Phase Separation in the Aftermath of Subseafloor Magmatic Events: An Experimental Study of Processes of Acid-Generation, Aqueous Speciation, and Vapor-Phase Transport of Fe

ABSTRACT-0751771 (Seyfried)

Intellectual Merit: This research provides an integrated series of experiments that allow the assessment of liquid-vapor partitioning, acid generating processes, and the role of redox variation on vapor-transport of Fe in NaCl-bearing systems from 380 to 500 C and 250 to 350 bars. These are important for reactions in which hot geothermal waters interact with rocks, causing mineral dissolution and precipitation as well as the generation of deep hot brines. Experiments will build from a simple NaCl-H2O-HCl system to those that include Ca and Fe where hydrolysis effects that generate acidity can be examined. Vapor transport of Fe will be determined during a series of magnetite-bearing experiments with dissolved H2 at fixed values from 2 to 100 mm/kg and concentrations greater or equal to those observed in hydrothermal systems. For the work, a novel new reactor will be developed that permits sampling of vapor and brine phases and that is fitted with in-situ chemical sensors that allow the activity of HCl in the vapor phase to be determined. Aqueous speciation, vapor-liquid partitioning, and mineral solubility effects on the composition of vapors and brines will be determined.

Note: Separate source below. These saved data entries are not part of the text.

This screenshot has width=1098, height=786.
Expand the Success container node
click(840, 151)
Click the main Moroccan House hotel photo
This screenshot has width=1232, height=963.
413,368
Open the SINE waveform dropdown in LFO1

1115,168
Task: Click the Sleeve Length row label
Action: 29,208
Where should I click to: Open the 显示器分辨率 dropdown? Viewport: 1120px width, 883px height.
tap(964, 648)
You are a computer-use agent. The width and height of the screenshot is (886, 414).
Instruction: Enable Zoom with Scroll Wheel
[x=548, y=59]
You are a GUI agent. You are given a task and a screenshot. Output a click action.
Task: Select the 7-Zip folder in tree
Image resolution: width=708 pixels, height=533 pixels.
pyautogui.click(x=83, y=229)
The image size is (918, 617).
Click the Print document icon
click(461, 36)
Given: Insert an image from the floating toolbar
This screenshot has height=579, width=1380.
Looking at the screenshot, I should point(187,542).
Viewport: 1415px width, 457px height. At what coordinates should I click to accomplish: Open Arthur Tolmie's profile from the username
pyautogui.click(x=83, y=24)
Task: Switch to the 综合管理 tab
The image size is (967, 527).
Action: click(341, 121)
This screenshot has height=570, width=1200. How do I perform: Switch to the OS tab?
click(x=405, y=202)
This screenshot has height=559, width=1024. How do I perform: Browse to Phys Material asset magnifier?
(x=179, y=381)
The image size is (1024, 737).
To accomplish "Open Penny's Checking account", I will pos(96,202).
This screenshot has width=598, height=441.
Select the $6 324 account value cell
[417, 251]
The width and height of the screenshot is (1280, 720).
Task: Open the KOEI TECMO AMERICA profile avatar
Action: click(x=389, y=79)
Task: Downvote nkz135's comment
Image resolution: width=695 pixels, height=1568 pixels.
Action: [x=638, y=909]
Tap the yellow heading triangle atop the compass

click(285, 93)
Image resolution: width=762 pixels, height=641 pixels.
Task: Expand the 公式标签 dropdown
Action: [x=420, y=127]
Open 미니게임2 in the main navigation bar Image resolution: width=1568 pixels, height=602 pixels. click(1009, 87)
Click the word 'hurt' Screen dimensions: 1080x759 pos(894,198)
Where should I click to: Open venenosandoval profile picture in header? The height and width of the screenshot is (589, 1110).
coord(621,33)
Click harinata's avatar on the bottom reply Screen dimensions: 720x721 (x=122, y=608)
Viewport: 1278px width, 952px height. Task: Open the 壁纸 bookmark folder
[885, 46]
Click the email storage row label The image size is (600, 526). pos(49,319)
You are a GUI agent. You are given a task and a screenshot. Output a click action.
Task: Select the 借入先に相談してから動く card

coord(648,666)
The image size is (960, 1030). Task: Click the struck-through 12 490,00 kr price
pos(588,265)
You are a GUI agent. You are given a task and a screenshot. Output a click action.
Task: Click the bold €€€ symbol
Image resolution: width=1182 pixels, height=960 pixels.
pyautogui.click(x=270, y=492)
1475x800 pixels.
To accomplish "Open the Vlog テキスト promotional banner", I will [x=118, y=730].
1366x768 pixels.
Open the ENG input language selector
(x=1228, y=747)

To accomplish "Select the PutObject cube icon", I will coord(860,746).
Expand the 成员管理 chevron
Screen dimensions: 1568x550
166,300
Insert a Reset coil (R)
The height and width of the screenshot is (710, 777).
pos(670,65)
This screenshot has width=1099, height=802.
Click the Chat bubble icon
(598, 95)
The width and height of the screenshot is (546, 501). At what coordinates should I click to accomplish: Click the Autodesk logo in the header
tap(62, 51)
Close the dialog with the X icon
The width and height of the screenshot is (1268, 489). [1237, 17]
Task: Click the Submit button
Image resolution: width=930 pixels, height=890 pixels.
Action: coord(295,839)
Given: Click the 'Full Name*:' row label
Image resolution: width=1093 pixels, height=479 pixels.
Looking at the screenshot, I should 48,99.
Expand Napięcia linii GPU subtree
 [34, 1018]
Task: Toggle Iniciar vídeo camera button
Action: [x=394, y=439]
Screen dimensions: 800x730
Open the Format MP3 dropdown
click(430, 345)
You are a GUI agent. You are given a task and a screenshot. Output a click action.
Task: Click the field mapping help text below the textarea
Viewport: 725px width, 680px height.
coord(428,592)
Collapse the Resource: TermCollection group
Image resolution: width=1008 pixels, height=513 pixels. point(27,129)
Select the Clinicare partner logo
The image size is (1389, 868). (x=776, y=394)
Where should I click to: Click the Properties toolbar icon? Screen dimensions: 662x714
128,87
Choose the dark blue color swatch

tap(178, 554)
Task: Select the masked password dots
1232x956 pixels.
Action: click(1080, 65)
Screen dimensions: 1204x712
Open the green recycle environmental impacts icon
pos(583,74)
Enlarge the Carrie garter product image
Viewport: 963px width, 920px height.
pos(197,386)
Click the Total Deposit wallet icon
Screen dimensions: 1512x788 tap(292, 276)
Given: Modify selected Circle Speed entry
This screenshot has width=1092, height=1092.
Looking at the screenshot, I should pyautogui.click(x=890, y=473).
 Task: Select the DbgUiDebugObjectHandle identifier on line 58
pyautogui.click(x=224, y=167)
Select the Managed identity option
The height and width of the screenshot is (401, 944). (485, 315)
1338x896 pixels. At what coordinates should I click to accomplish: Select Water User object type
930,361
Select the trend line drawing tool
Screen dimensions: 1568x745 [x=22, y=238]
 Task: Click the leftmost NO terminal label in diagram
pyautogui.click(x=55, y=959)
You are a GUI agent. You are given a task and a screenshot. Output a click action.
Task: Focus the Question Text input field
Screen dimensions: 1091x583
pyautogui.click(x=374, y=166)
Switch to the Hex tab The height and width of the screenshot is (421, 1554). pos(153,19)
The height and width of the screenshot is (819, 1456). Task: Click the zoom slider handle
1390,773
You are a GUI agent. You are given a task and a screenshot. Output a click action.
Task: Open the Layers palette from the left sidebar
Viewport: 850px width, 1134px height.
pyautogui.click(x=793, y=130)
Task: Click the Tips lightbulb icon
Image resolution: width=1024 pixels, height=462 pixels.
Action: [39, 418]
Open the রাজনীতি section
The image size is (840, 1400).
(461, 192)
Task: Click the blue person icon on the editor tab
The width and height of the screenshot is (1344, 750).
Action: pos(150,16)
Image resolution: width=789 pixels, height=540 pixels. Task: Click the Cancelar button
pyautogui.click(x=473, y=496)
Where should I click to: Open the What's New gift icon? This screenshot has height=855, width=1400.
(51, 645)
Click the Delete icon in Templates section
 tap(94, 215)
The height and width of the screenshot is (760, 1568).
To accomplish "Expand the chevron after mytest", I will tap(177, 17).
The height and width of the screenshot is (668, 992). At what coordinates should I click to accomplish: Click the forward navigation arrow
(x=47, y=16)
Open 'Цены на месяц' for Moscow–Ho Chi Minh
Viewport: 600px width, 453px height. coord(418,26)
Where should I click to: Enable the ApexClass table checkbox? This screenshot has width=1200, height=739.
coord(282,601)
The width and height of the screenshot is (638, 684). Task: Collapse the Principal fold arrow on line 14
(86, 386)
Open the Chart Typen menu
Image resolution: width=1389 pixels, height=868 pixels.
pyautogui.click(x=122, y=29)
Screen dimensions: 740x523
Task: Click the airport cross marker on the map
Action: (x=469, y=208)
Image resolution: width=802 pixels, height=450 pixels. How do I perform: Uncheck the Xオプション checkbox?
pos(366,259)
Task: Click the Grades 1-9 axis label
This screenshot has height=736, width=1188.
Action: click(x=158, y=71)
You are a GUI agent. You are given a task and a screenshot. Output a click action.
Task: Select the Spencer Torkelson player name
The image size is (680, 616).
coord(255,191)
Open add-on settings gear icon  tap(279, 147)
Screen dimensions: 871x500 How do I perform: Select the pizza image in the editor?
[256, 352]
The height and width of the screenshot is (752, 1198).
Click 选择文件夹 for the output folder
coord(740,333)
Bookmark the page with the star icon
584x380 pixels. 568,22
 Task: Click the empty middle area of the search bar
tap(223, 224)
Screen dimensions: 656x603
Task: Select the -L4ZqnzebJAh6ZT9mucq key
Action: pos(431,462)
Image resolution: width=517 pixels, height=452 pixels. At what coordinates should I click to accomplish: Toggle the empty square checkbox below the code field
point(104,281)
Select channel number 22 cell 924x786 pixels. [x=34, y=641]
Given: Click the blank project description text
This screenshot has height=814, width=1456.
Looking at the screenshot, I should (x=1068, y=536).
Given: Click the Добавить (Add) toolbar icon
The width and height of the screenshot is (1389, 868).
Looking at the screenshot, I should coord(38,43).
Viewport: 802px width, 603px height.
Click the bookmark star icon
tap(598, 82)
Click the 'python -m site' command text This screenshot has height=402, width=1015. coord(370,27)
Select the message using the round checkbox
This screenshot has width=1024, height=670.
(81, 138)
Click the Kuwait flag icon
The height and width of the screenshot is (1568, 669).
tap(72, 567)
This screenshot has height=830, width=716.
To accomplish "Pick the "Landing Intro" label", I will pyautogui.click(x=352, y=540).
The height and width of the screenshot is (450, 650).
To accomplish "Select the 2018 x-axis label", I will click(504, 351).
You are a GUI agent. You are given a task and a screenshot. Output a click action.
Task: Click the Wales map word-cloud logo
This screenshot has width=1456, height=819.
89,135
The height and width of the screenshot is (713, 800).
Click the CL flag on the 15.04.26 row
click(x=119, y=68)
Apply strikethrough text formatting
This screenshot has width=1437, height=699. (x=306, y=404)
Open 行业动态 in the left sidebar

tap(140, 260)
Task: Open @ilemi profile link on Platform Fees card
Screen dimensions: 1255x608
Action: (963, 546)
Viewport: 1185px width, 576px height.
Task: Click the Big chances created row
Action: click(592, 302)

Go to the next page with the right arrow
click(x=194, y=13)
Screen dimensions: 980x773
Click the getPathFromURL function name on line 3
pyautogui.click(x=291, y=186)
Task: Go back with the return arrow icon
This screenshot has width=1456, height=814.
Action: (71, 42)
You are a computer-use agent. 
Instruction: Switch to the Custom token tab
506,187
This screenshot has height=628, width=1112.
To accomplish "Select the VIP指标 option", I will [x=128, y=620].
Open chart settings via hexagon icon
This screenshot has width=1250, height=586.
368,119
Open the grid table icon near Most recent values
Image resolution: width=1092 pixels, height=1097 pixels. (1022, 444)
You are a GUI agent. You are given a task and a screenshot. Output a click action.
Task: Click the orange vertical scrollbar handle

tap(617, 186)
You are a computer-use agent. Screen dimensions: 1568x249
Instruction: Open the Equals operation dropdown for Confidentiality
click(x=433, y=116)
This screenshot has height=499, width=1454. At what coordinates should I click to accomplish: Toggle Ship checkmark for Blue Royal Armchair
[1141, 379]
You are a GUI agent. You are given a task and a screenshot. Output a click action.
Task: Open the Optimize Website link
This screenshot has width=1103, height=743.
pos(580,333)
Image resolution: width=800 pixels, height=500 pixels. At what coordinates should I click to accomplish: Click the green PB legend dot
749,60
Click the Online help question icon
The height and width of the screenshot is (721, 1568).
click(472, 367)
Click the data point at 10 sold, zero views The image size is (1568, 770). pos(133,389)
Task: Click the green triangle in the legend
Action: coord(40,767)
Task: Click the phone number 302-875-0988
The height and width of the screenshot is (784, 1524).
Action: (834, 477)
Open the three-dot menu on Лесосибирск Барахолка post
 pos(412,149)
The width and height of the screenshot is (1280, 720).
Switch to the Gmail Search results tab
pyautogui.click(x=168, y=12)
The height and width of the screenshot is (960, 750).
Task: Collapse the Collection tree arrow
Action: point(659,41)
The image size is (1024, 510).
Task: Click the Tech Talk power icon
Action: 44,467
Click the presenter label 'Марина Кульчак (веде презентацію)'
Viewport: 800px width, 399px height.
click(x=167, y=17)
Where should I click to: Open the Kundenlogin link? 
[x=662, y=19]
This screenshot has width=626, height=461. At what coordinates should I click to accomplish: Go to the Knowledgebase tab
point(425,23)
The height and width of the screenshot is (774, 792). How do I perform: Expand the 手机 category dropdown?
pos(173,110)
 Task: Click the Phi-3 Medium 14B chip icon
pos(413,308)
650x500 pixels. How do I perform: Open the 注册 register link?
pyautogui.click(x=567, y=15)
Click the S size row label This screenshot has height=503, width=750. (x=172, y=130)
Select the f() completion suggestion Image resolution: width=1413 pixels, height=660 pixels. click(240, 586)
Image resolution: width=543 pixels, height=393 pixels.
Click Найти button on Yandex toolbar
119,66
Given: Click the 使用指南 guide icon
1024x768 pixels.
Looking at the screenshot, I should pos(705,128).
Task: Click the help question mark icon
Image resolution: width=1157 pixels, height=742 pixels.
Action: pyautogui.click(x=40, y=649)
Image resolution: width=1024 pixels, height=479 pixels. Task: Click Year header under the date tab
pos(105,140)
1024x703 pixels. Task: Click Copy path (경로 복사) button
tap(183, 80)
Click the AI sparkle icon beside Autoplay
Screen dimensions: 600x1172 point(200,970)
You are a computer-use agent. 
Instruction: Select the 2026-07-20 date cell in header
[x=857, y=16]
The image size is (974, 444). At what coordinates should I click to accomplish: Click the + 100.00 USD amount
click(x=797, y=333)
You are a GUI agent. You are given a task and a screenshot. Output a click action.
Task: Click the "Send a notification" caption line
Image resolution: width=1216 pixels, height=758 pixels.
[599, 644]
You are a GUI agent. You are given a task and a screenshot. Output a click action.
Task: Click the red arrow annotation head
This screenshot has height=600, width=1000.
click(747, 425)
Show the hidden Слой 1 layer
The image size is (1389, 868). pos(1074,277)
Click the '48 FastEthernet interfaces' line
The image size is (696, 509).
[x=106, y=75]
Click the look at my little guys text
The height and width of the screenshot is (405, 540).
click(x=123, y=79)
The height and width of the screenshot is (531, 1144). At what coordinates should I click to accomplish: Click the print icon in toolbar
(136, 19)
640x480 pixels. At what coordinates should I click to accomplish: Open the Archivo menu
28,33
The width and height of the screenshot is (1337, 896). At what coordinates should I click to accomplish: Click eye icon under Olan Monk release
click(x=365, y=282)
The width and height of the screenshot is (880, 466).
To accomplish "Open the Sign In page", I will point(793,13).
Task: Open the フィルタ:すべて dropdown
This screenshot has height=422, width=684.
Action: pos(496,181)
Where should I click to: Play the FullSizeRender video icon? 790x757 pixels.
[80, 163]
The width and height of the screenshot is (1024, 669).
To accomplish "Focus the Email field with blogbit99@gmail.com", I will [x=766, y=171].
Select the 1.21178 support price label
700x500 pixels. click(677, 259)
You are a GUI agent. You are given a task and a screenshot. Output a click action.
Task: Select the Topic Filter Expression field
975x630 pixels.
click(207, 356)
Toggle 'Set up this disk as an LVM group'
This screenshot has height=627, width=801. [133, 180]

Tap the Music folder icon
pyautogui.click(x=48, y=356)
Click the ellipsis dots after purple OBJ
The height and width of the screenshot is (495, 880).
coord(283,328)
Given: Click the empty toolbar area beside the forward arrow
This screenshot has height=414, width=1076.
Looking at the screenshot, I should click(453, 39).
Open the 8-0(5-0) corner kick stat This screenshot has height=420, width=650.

Broader Impacts: Broader impacts of the work include: the generation of essential data and parameters for use in a wide range of disciplines ranging from geothermal energy generation to earth science to chemical engineering to reactive transport modeling in high temperature water-rock systems. The development of the titanium reactor with in-situ chemical sensors is an important technological development and increases the infrastructure for science. The work also supports graduate and undergraduate training and the likelihood that students from groups whose gender or race is under-represented in the sciences will be engaged.